[Snark] Ruby is so slow

Christopher Vollick 0 at psycoti.ca
Wed Nov 21 03:02:41 UTC 2018

On Sat, Oct 27, 2018 at 07:20:41PM -0500, Zachary R. wrote:
> words.each do |word|
>  dictionary = English.new
>  place = if dictionary.is_english?(word)
>    dictionary.data.find_index(dictionary.the_word)
>  end
>  latin = Latin.new
>  pig = Pig.new(latin)
>  output << pig.data[place]
> end
> puts output.join(' ')

Ok, so, right off the bat here we've constructed a tree of objects.
But they're all short lived!
For each word we build a new English to figure out if a word is English.
Then we skip methods and reach directly into its uselessly named `data` to iterate over words anyway.
And we're using `dictionary.the_word` to get the word back out that we put in when we could have just used `word`.

Then, that's in an if.
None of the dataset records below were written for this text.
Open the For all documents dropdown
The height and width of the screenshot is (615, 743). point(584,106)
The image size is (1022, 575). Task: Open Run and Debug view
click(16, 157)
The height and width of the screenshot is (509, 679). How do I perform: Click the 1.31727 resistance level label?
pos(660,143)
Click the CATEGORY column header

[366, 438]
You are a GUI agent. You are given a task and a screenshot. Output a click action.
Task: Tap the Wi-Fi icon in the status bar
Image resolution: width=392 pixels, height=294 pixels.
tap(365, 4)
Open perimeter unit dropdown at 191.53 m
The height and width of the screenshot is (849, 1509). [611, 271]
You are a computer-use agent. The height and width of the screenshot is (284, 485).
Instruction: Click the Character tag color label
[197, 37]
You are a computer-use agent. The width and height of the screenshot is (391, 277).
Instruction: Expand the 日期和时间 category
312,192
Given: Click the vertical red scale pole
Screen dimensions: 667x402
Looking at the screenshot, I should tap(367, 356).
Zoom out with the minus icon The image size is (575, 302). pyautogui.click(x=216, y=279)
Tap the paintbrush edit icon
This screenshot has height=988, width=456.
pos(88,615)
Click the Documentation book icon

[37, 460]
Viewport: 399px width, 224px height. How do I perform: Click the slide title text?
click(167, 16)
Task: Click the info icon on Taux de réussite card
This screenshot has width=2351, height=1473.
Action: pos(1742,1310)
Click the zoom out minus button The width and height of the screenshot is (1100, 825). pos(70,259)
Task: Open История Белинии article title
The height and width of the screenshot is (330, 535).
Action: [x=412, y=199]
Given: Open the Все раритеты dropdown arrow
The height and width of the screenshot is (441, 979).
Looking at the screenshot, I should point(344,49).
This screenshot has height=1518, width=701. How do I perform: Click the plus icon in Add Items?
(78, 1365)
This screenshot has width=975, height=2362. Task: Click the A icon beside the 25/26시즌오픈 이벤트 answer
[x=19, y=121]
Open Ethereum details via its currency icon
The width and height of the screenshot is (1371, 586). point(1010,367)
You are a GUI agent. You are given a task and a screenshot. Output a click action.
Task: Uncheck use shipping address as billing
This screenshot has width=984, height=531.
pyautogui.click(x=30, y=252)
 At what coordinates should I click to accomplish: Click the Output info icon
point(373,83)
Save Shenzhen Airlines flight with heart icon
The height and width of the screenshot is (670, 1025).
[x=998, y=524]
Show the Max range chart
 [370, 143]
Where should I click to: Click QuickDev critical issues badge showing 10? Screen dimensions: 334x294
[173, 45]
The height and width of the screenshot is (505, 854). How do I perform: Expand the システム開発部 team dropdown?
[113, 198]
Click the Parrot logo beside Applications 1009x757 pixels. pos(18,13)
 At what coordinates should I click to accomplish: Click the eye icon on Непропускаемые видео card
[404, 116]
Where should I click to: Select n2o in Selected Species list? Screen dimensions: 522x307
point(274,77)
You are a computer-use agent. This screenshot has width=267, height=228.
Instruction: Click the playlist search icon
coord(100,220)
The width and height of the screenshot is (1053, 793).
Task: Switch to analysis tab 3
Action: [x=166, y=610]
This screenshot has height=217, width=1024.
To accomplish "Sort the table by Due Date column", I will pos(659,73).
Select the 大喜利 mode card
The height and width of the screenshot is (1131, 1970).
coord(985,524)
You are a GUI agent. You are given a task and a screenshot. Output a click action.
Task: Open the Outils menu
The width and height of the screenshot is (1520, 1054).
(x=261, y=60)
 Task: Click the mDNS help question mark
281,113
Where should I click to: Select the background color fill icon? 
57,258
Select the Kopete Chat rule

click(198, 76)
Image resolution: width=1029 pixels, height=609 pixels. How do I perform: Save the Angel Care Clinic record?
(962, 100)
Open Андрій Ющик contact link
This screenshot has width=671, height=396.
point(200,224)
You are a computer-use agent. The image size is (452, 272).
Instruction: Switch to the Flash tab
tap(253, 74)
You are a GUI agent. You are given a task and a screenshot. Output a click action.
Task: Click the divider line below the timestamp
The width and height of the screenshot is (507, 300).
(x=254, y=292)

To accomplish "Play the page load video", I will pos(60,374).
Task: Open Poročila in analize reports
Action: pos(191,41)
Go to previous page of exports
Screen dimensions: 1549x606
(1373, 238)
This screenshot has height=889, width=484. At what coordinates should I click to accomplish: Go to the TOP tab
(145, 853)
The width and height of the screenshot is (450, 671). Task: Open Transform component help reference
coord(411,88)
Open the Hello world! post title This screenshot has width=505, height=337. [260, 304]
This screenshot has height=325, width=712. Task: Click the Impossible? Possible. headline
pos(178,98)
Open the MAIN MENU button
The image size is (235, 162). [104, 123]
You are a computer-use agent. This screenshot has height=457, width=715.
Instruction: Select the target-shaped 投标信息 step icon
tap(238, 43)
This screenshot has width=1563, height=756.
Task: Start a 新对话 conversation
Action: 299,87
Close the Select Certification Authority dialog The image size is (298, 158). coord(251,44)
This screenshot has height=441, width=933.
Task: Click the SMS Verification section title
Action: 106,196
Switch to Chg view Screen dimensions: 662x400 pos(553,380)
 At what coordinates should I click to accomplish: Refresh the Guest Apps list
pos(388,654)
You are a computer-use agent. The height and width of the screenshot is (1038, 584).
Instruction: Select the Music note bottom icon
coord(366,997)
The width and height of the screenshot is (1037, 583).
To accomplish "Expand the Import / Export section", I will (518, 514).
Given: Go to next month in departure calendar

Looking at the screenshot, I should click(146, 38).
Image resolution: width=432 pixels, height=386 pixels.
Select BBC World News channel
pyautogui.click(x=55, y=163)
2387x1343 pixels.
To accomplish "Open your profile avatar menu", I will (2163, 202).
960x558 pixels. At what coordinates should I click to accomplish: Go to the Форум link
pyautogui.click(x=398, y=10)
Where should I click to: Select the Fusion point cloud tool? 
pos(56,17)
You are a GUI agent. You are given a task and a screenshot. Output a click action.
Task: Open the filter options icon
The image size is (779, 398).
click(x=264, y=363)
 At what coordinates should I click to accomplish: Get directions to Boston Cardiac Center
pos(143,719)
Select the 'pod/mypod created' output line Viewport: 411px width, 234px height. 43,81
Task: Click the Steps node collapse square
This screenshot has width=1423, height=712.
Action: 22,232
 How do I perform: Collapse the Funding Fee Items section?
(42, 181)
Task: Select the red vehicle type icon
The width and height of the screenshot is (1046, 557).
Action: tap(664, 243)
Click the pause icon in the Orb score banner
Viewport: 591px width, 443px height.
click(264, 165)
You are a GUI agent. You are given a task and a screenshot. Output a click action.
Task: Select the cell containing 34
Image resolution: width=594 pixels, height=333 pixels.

If the word is not english, I think `place` will be `nil`, and it'll fail later on, so all of that doesn't really give us any kind of protection.
So far so good.

Then we build a latin (just for this word) and then a pig, which we give the latin to.
That allows us to then index into `pig.data` with that thing we saw earlier.
This is a mess, but while some parts of this solution might be a little contrived later, this isn't _that_ exaggerated from a typical OOP overload.
Let's go down a layer.

>  def initialize
>    @data = []
>    load_data("english.data")
>  end
> [...]
>  def load_data(data)
>    file = File.new(data, "r")
>    while (line = file.gets)
>      @data << line.downcase.strip
>    end
>    file.close
>  end

This is obviously this solution's biggest gimmick
We have a list of all English words, and we load it all into a big array so we can process it.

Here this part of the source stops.